Copy the records from the line that has "Click the randomize parameters dice icon" through the line that has "pyautogui.click(x=694, y=600)", swapping "Choose" for "Pick" and leaving everything else unchanged.

## [TASK DATA]
----

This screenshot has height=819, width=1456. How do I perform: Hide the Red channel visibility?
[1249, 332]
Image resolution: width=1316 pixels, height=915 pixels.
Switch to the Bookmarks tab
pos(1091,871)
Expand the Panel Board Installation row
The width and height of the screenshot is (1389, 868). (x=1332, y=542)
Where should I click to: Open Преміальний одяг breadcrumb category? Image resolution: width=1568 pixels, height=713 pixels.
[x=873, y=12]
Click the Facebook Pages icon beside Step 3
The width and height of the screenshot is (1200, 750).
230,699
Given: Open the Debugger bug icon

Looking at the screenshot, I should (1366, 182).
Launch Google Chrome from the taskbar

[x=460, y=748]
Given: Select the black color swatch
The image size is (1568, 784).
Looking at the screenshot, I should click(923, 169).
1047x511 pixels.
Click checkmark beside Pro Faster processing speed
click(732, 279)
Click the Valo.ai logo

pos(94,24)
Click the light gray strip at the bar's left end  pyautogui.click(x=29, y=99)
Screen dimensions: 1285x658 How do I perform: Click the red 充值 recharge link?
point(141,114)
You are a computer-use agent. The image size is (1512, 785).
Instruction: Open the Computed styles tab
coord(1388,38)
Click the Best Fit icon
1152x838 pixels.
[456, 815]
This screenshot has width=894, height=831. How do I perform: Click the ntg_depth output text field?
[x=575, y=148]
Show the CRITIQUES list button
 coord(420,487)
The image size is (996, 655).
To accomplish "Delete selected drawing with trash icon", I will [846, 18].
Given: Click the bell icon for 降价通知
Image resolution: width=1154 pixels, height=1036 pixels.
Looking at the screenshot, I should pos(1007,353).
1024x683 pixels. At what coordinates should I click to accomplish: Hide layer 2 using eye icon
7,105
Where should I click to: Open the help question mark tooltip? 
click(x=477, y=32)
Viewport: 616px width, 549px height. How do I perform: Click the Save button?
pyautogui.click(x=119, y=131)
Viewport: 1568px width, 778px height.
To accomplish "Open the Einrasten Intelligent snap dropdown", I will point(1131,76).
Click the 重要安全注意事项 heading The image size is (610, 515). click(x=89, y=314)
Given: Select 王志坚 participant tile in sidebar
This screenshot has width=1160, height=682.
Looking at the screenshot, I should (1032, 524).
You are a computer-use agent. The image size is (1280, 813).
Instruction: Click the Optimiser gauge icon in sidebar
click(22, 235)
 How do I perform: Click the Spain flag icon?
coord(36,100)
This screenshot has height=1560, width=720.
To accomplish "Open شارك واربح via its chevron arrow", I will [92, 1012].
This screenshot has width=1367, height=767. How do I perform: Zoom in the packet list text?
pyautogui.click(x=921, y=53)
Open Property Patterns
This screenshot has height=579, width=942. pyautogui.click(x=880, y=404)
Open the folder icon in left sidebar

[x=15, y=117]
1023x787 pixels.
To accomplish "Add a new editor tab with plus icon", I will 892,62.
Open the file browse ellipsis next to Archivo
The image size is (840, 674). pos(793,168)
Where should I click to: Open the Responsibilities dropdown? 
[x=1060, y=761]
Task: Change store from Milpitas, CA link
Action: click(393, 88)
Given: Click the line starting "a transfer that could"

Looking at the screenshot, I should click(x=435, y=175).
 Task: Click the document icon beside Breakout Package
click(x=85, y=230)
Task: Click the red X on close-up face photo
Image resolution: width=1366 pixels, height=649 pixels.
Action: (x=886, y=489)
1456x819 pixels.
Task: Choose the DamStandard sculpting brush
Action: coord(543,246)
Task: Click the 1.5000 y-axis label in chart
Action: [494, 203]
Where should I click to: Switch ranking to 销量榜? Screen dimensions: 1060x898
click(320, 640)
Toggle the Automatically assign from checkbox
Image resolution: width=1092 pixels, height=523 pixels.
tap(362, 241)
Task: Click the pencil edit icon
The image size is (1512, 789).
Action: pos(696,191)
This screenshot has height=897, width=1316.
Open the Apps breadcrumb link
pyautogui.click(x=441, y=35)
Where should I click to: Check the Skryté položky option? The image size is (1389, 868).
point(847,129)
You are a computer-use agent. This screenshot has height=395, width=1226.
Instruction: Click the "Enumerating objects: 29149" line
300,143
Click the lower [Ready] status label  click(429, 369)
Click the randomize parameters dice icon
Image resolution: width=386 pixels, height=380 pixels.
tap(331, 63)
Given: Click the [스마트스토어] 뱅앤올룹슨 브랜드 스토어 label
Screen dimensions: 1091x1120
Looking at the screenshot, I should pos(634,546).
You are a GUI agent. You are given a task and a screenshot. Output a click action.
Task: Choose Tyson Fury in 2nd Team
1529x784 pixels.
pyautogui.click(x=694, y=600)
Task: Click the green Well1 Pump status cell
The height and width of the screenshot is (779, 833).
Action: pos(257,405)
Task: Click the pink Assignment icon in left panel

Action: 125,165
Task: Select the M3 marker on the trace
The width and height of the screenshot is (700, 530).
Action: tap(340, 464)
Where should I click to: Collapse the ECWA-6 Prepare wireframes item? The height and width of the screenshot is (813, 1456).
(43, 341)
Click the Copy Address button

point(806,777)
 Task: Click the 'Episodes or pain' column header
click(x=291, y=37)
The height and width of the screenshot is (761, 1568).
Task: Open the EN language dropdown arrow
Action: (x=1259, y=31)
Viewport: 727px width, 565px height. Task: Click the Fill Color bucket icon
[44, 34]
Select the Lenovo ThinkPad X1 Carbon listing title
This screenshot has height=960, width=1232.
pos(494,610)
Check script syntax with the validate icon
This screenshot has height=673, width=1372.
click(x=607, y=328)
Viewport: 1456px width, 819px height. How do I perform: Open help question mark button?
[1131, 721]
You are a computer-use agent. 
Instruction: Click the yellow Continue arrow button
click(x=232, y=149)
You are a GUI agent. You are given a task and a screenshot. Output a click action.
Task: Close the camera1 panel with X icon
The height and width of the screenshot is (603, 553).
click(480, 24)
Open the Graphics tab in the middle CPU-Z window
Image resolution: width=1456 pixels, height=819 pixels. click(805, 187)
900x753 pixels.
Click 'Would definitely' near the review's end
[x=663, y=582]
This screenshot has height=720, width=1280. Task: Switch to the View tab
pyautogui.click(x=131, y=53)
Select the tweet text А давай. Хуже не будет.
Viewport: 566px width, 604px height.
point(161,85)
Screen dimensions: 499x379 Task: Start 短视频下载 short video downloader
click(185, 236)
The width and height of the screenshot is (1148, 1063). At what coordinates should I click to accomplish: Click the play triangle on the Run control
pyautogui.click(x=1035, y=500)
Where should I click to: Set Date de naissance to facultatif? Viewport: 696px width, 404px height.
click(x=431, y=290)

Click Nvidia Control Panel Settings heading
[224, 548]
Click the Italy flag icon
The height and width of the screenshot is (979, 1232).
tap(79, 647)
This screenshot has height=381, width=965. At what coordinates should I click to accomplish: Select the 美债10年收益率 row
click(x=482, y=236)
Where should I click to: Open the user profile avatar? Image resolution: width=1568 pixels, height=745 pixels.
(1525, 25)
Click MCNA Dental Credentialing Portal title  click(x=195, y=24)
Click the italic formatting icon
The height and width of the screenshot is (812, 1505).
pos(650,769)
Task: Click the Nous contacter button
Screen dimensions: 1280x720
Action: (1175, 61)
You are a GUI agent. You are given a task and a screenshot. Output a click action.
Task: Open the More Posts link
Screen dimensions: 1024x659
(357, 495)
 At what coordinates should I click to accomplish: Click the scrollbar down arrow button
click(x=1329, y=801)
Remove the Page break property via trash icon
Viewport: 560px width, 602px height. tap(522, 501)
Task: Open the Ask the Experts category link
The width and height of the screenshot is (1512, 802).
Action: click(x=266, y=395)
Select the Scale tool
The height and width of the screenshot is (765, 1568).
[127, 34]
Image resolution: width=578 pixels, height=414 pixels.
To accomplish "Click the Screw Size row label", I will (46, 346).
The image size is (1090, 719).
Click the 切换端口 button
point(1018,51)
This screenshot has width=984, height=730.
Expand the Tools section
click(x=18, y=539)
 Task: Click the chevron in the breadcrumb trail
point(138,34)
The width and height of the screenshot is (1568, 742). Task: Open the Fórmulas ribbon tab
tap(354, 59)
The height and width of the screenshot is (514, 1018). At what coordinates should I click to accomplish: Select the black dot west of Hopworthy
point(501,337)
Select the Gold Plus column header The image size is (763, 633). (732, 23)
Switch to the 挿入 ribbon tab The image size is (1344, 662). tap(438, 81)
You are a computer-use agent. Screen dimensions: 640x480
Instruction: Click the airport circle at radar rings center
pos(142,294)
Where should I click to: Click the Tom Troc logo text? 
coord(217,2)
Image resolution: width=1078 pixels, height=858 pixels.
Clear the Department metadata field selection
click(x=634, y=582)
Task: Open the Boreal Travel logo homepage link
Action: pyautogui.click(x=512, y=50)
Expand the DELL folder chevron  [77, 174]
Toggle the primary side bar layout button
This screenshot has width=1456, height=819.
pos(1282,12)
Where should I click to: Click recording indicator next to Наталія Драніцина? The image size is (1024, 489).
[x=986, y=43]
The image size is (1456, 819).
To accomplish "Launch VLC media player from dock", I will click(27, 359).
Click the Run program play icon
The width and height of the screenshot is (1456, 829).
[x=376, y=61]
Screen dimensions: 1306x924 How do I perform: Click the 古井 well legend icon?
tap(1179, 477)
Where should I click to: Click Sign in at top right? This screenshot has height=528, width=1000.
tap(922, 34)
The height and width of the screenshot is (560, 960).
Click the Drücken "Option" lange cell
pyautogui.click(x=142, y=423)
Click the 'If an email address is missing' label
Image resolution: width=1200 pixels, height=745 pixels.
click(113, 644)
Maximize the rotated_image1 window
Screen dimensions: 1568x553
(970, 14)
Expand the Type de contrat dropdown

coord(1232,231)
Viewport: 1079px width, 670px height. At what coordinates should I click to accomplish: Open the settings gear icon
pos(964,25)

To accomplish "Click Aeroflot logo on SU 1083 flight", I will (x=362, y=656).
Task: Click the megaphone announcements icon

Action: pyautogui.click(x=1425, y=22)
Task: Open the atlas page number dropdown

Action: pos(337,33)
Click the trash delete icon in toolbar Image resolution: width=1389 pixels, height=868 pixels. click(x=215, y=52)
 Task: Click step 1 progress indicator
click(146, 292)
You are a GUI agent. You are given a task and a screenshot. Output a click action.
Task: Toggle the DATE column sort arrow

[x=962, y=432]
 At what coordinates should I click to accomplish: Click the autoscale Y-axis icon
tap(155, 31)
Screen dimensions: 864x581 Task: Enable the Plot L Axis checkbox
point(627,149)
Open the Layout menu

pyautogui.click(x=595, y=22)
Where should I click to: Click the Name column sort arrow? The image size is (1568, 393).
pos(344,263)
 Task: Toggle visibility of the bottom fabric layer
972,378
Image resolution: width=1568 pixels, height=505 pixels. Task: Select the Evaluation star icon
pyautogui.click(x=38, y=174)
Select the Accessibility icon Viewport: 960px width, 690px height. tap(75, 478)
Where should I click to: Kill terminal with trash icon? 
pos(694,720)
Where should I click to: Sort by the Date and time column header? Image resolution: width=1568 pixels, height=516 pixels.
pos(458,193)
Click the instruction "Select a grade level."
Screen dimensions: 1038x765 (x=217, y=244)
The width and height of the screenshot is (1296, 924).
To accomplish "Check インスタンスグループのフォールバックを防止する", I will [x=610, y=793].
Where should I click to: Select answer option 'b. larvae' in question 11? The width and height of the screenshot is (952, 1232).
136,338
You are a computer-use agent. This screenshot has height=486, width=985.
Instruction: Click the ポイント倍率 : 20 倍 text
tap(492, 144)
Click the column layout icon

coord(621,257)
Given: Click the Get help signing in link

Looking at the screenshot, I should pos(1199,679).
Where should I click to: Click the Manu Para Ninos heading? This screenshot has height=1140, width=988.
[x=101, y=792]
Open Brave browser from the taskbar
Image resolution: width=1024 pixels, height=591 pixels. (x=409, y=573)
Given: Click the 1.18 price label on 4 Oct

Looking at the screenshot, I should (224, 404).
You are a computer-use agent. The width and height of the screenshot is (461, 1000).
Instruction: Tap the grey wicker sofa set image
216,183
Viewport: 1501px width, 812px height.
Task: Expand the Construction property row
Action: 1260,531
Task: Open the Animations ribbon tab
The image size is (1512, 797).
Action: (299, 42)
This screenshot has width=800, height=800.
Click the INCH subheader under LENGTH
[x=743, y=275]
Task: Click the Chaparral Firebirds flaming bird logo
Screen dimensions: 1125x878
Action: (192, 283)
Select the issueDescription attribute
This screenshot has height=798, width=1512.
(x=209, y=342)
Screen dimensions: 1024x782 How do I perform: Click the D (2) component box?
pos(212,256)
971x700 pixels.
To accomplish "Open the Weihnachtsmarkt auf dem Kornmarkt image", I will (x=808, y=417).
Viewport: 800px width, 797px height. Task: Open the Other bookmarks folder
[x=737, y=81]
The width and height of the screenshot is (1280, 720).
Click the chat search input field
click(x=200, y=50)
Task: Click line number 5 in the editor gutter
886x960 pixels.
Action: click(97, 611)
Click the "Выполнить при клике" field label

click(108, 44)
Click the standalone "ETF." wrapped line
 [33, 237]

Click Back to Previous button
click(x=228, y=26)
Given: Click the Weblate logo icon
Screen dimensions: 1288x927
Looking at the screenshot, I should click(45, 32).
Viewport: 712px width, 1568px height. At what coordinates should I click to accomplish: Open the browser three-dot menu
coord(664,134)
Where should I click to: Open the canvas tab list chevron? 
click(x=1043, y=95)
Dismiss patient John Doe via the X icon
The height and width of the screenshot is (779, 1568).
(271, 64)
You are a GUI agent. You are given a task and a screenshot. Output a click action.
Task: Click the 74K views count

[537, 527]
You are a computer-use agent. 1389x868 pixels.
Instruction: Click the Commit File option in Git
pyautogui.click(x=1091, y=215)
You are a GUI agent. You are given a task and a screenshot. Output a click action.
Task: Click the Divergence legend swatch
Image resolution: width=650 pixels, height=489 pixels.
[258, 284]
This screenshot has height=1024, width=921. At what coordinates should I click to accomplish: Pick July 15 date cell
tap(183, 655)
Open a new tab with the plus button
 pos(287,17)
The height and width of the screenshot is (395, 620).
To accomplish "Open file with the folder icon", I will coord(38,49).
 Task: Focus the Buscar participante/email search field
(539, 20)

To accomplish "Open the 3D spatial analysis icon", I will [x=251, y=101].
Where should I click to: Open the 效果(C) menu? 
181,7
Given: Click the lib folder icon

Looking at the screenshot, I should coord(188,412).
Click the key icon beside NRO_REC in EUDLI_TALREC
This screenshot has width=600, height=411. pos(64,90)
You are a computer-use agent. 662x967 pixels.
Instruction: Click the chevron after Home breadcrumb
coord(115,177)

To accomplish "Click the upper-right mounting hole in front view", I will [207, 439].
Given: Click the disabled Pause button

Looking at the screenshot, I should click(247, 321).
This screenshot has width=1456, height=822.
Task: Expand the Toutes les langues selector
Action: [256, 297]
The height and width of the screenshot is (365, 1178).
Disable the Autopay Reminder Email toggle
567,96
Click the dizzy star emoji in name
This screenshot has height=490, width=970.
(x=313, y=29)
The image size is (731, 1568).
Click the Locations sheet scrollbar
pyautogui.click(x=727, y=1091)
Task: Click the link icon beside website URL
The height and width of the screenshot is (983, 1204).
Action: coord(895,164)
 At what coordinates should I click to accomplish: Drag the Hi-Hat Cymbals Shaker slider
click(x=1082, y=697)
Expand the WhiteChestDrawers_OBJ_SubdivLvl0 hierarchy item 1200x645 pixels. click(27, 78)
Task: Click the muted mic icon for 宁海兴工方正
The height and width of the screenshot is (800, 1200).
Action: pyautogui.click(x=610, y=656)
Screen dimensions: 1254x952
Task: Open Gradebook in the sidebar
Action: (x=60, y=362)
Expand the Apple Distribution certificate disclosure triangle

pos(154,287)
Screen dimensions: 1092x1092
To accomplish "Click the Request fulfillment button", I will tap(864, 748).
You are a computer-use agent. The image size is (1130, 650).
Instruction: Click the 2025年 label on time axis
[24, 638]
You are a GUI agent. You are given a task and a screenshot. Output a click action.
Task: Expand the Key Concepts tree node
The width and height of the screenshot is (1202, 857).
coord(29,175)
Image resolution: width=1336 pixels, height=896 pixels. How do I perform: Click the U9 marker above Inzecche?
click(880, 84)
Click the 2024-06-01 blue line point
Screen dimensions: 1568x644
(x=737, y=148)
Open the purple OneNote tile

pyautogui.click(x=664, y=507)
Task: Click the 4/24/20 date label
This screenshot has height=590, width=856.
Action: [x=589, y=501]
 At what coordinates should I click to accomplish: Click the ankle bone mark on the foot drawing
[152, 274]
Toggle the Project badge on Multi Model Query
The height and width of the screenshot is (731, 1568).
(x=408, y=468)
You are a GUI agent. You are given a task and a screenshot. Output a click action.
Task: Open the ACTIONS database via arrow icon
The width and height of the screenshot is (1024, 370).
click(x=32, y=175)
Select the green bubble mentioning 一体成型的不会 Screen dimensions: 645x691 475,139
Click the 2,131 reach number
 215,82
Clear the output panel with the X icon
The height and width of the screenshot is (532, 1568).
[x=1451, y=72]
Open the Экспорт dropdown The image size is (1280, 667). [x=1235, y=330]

----

## [TASK RESULT]
Click the randomize parameters dice icon
Image resolution: width=386 pixels, height=380 pixels.
tap(331, 63)
Given: Click the [스마트스토어] 뱅앤올룹슨 브랜드 스토어 label
Screen dimensions: 1091x1120
Looking at the screenshot, I should pos(634,546).
You are a GUI agent. You are given a task and a screenshot. Output a click action.
Task: Pick Tyson Fury in 2nd Team
1529x784 pixels.
pyautogui.click(x=694, y=600)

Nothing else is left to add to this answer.